Foreign body partially obstructing the right main bronchus is likely to cause which radiological abnormality?

Correct Answer: D

Rationale: In this scenario, the correct answer is D) Shift of the trachea to the right. When a foreign body partially obstructs the right main bronchus, the affected lung (right lung in this case) will be unable to fully expand due to the obstruction. This leads to a decrease in air entry into the right lung and subsequently causes a shift of the trachea towards the affected side (right side).
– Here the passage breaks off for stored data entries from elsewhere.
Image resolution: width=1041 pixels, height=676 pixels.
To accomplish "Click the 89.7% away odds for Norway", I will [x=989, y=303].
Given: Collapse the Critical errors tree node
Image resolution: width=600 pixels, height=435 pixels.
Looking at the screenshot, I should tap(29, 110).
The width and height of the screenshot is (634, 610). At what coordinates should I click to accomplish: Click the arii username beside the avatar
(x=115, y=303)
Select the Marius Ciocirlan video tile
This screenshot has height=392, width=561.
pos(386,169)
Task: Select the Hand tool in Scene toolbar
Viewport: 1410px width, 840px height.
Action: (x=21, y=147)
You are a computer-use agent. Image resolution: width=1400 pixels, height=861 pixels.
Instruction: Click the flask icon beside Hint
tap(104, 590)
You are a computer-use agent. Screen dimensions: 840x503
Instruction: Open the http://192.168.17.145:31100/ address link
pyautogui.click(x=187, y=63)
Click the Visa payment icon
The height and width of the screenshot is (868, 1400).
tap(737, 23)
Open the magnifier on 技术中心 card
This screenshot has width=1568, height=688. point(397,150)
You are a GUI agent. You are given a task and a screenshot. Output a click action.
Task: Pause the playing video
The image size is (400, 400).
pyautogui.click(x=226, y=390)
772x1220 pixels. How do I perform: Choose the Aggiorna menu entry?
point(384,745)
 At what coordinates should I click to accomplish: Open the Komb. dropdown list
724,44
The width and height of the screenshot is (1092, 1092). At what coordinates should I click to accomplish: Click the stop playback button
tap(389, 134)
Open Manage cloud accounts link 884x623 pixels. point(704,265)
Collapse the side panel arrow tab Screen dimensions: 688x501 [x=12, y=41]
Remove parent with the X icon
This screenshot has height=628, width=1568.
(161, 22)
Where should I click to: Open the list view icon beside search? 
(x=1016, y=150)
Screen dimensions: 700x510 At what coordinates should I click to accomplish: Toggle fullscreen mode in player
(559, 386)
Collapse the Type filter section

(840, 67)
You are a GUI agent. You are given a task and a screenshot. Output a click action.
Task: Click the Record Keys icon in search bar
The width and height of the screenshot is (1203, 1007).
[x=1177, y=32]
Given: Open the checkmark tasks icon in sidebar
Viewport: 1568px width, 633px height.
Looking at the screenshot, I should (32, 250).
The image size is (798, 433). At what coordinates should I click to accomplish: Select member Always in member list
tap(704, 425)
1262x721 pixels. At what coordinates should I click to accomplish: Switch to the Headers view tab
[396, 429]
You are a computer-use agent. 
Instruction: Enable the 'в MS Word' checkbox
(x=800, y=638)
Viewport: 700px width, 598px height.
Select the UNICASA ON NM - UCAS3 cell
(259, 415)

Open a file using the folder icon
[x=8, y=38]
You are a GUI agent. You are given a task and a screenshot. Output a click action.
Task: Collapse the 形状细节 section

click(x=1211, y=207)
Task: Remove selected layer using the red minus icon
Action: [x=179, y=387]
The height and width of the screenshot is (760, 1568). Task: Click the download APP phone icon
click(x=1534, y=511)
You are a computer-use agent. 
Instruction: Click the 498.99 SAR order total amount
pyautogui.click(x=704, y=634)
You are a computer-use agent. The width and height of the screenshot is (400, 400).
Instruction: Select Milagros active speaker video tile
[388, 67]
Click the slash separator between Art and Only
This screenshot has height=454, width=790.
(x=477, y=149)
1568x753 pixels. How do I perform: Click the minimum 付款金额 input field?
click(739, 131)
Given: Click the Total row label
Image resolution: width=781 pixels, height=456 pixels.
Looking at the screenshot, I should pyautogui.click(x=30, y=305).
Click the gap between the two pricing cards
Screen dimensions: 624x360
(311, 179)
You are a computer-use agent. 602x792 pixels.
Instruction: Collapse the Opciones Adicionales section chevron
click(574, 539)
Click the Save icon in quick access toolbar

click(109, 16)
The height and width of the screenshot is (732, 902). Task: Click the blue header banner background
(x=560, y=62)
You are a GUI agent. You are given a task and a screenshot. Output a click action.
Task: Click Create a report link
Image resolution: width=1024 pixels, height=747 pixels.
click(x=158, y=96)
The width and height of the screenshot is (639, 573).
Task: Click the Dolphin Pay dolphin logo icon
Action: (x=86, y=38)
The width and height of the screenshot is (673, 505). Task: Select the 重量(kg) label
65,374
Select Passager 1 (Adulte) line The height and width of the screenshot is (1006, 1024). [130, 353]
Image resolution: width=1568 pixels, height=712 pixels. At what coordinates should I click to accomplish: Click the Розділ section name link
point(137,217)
This shift is due to the increased pressure in the unaffected lung (left lung) pushing the mediastinum and trachea towards the obstructed side. Option A) Homogeneous opacity of the right lung is incorrect because an opacity would suggest a solid or fluid-filled mass in the lung, not a foreign body obstruction causing a shift in the trachea. Option B) Hyperinflated left lung is incorrect as it would be an unusual finding in this scenario since the obstruction is in the right main bronchus, not the left. Option C) Narrowed trachea is incorrect because an obstruction in the right main bronchus would not directly lead to narrowing of the trachea. Understanding radiological findings in pediatric patients is crucial for nurses working in pediatric settings. Recognizing these abnormalities can help in prompt diagnosis and intervention to ensure optimal patient outcomes. This knowledge is essential for pediatric nurses to provide safe and effective care to their young patients.

Question 5 of 5

Which disease of the following can cause distributive shock?

Correct Answer: C

Rationale: In pediatric nursing, understanding the causes of distributive shock is crucial for providing effective care. Distributive shock is characterized by a widespread dilation of the blood vessels, leading to decreased systemic vascular resistance. In the given options, the correct answer is C) Early septic shock. Septic shock is a type of distributive shock that occurs as a result of a systemic inflammatory response to infection. In pediatric patients, septic shock can progress rapidly and lead to significant morbidity and mortality if not recognized and treated promptly. The release of inflammatory mediators in response to infection causes vasodilation, capillary leakage, and impaired tissue perfusion, resulting in distributive shock. Now, let's look at why the other options are incorrect: A) Cardiac tamponade: Cardiac tamponade is a type of obstructive shock caused by compression of the heart due to fluid accumulation in the pericardial sac. It does not lead to distributive shock. B) Dehydration: Dehydration can lead to hypovolemic shock, which is characterized by a decrease in intravascular volume. It is not a cause of distributive shock. D) Critical aortic stenosis: Critical aortic stenosis can lead to obstructive shock by impeding blood flow out of the heart. It does not cause distributive shock. In an educational context, nurses caring for pediatric patients must be able to recognize the signs and symptoms of distributive shock, including those related to septic shock. Early identification and intervention are essential in managing distributive shock to prevent further deterioration and improve patient outcomes. Understanding the differences between the types of shock and their respective causes is fundamental in pediatric nursing practice.